Quantico, VA -- "Battlefields seldom change," I thought as I walked the perimeter of the Marine basic course and observed the deep foxholes, outposts, barbed wire, fields of fire, wet, alert young warriors, ankle-deep mud and always, the smell of gunpowder.

Continue reading "Pound for Pound! "
Here, John Glenn, Chuck Robb, and my cousin, former Navy Secretary Jim Webb, learned the basics of leading men and winning in battle, as did California's Governor Pete Wilson and tens of thousands of other patriots who joined up to serve with America's finest. None of the Vietnam-era presidential hopefuls passed through this crucible; they all dodged the draft to serve a high priority -- themselves.

At Quantico , Marines learn not just to kill, but to lead, to think and to absorb standards that stick with them for life. Character is forged in an environment where perfection is not good enough, where duty, honor and country are forever grafted onto their belief systems. That's why so many Marines lead the way in almost every pursuit in this land.

There's little difference between the current crop of Marines and the "Devil Dogs" I first met as a ten-year-old shoeshine boy in 1940. Then, too, they were sharp, salty and proud -- and they liked to keep their mahogany shoes glistening, which was good for business.
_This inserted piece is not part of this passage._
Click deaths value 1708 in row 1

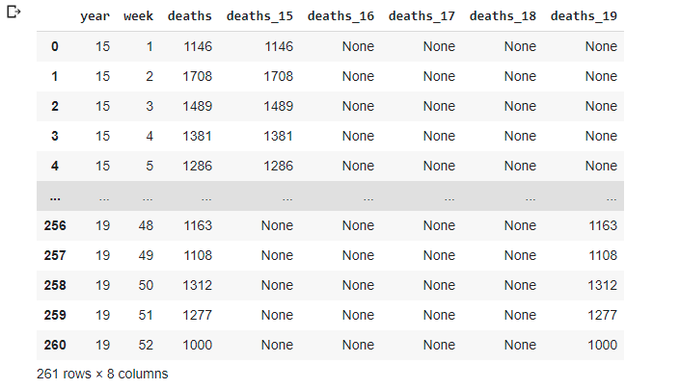(197, 76)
They were not in the Corps because it was a job. They had joined up because for them, it was a near-religion, a compelling call to serve their country.

As I watched the kids who still have that calling dig in, I thought, "Nothing has changed since before Pearl Harbor ." The faces are still young, the minds eager, the bodies rock hard and the equipment clean and serviceable, though worn and old...very old.
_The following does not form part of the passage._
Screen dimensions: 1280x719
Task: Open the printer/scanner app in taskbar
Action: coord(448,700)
The big difference between Marines and the Army, Air Force and Navy, is the Corps runs on the smell of an old oily rag. They're the poor cousins of the other, richer services. Col. James T. Conway's total annual budget for putting almost 3,000 officers through basic school is a lean $967,031 per year. The Army's "kiddieland" at Fort Bragg, built to baby-sit serving soldiers' offspring (71% of the family-oriented U.S. Army is married), costs five times as much; a month's per diem (hotel and food) for 300 USAF fighter jocks in Italy -- who are too princely to sleep on cots in tents as Marines do -- is about $1 million a month; the cost for a headquarters in Naples to deal with ex-Yugoslavia is $8 million a year, and boy, do the staff weenies there live high on the hog.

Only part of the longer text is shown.